The basis for this observed increase in risk may be because fructose, unlike glucose, does not stimulate insulin secretion from the pancreatic β-cells [23], and this has been shown to reduce the activity of insulin in regulating energy homeostasis [24]. Energy imbalance, remotely induced by fructose has been reported to cause insulin resistance and glucose intolerance [25]. The inability of fructose to stimulate insulin is likely due to the low concentration of fructose transporter – GLUT-5 in β-cells [23]. Compromised GLUT-5 abundance and activity has been observed to cause marked insulin resistance [26], and this implies a possible role of GLUT-5 receptors in the pathology of the metabolic syndrome.
Insulin is also known to regulate lipid synthesis and secretion, and controls hepatic sterol regulatory element binding protein (SREBP) expression which is the transcription factor responsible for regulating fatty acid biosynthesis [27]. Fructose consumption causes an increase in circulating non-esterified fatty acids (NEFA), and this has been shown to reduce insulin sensitivity [28]. Increased NEFA in the liver also leads to alterations in β-cell function [29]. If NEFA are not removed from tissues, there is increased energy and free fatty acid (FFA) flux that leads to increased secretion of triacylglycerol (TAG).
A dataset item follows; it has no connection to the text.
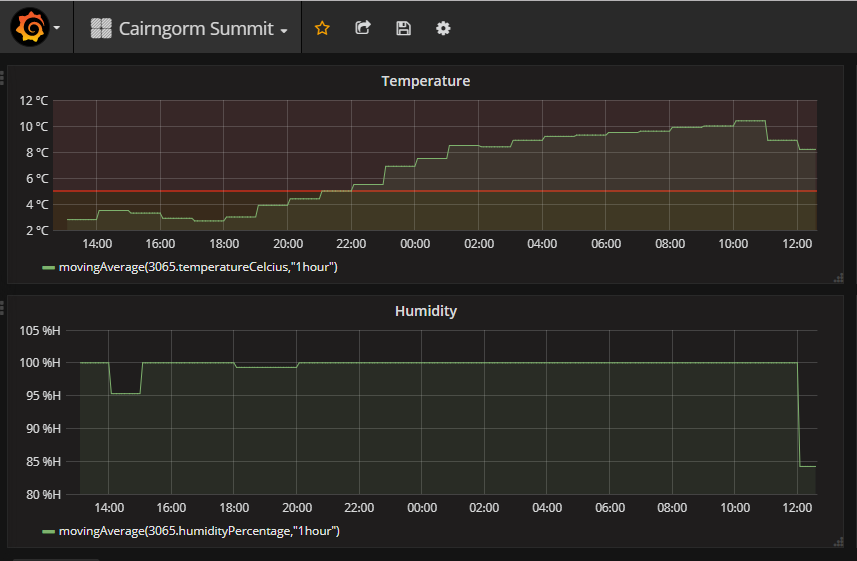Image resolution: width=857 pixels, height=561 pixels.
Task: Expand row handle left of Temperature panel
Action: 3,76
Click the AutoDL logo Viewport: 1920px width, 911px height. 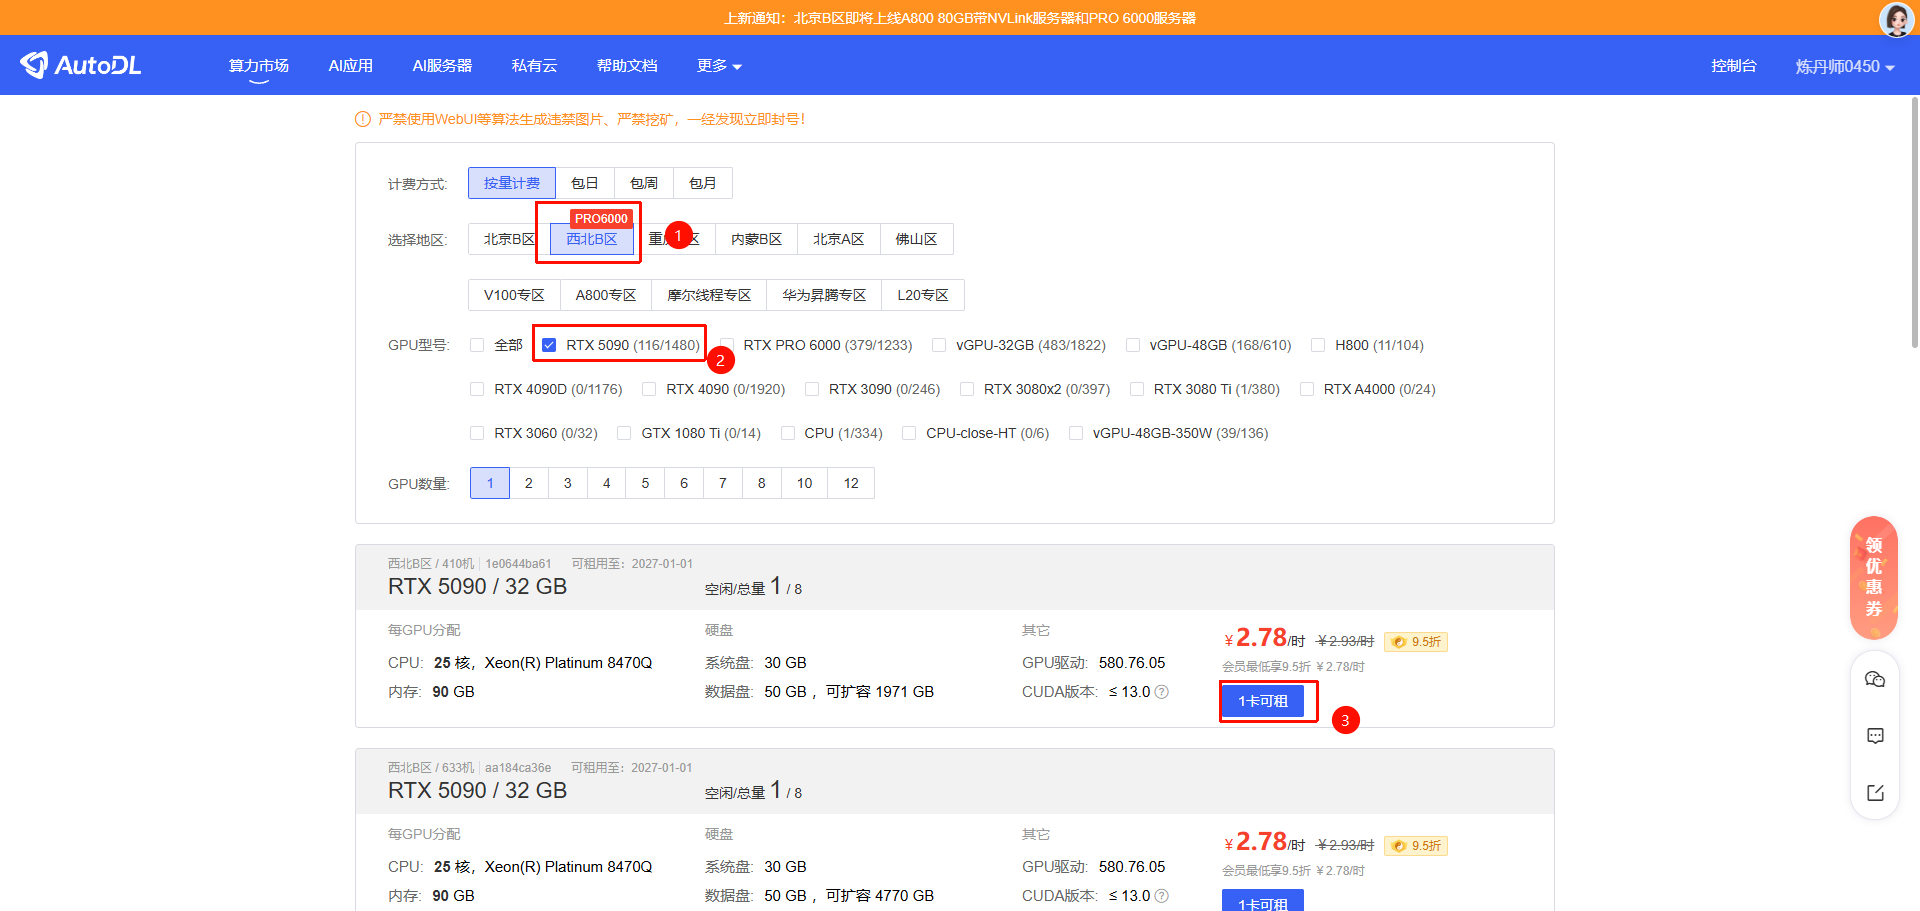(81, 65)
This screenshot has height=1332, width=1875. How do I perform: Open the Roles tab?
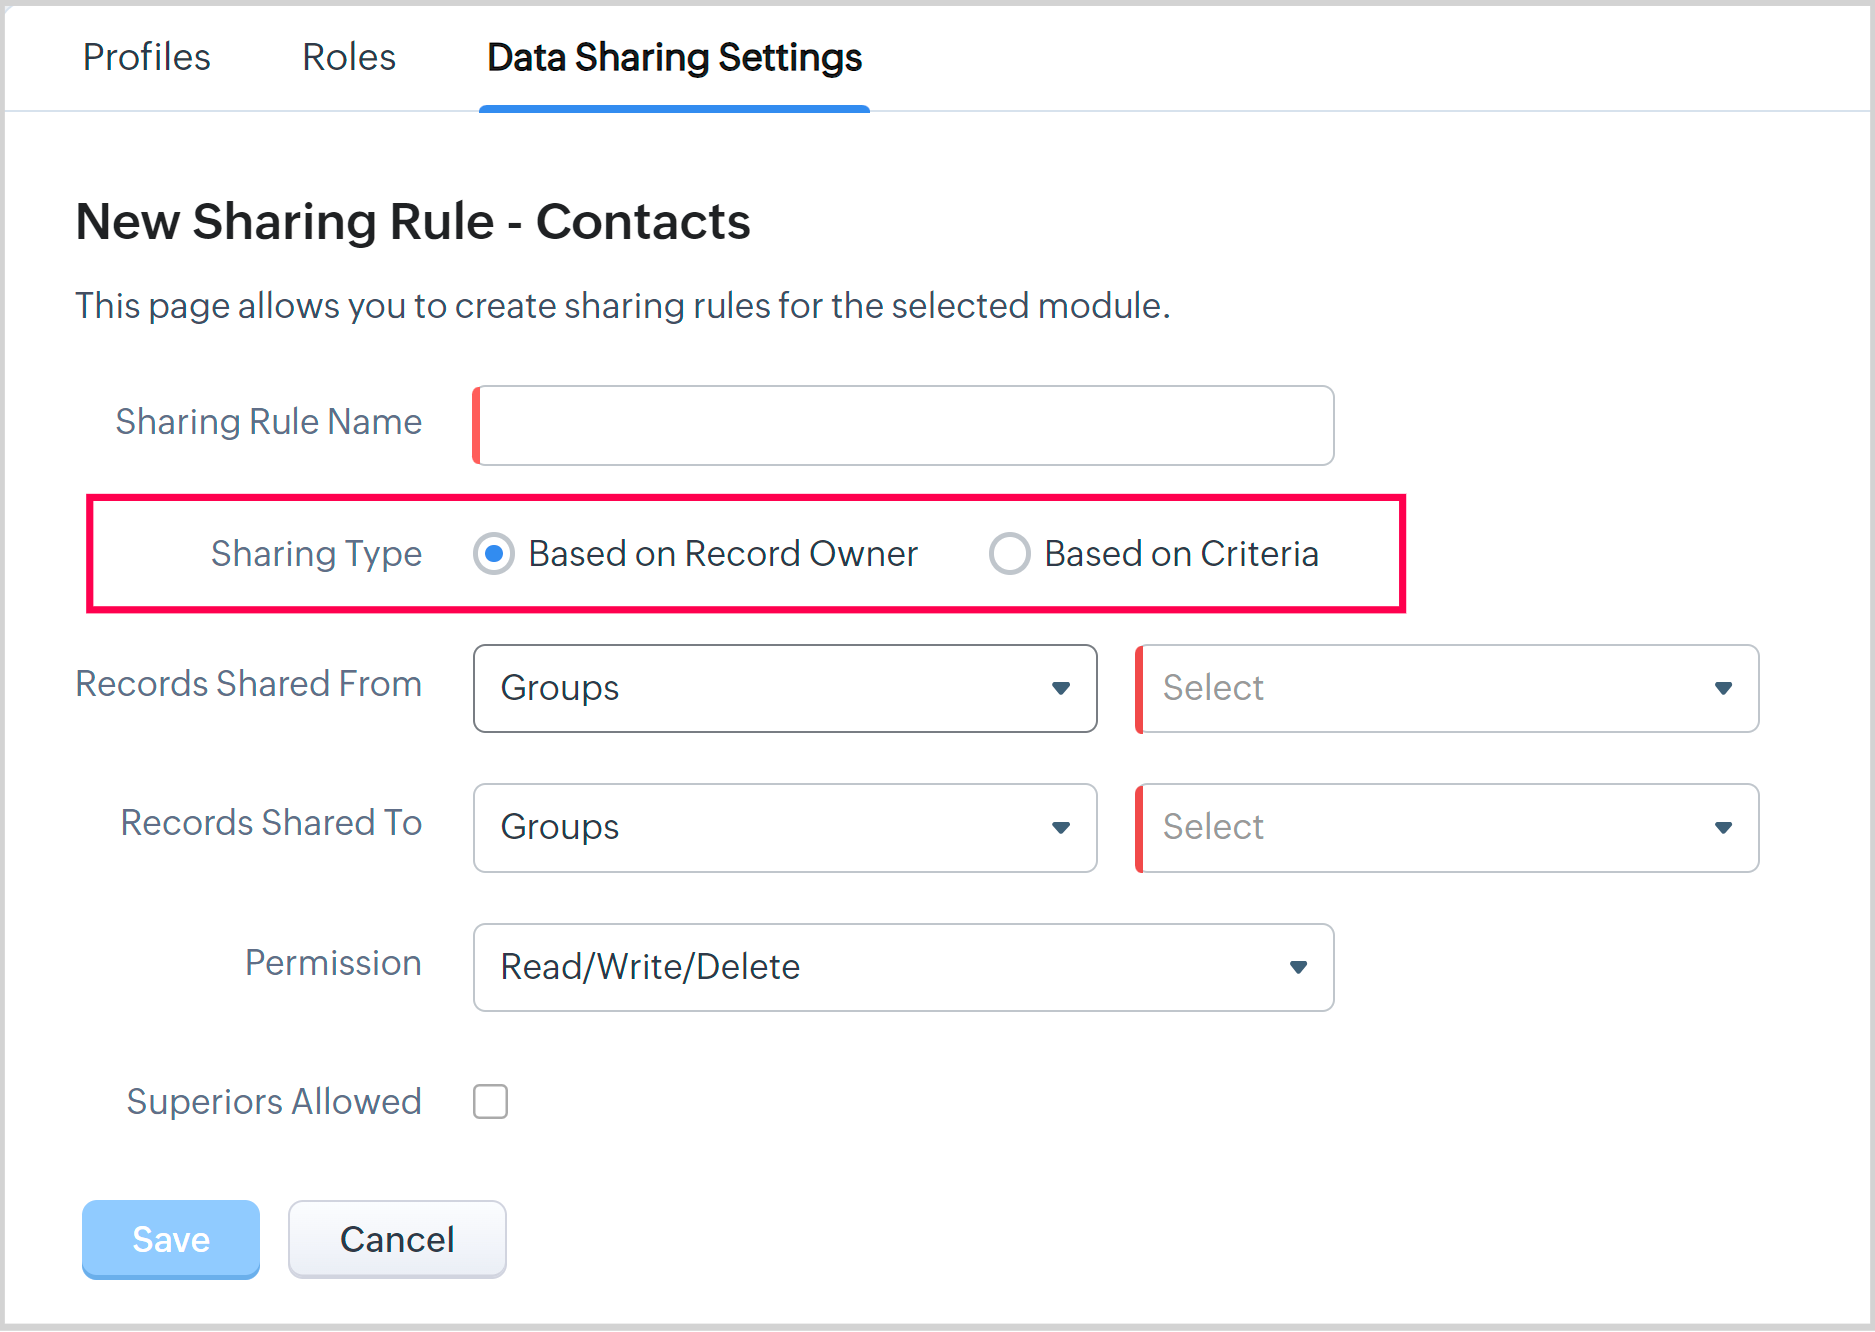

Feeding rats fructose stimulated fatty acid synthesis and created a 56% increase in TAG secretion rate and an 86% increase in plasma TAG, and in their control – glucose fed rats. Kazumi et al. [30] observed that glucose did not affect induction of fatty acid synthesis, nor did it stimulate TAG production and its removal. Hallfrisch, et al. [31] have demonstrated that in humans, TAG concentration increases as the amount of fructose taken also increased. Insulin resistance has also been correlated with intracellular TAG stores, which are involved in lipotoxicity and β-cell failure [32]. Because insulin resistance and reduced insulin binding have been reported in hypertriacylglycerolemic patients, these may be part of the mechanisms by which fructose diets promote insulin resistance.
However, there is growing evidence that the insulin resistance state which develops upon fructose feeding may also be associated with hepatic VLDL secretion, and this secretion has been shown to cause less protection to lipid peroxidation [33].
The outcome of this study shows that fructose used to ‘treat’ alcohol intoxication also has the potential of inducing insulin resistance as evidenced by the changes in serum glucose and TAG. Development of Syndrome X may be a side effect of fructose therapy in the management of alcohol intoxication and associated disorders. Therefore, if fructose must be promoted as a sobering agent, ways of eliminating the metabolic side effects should be explored.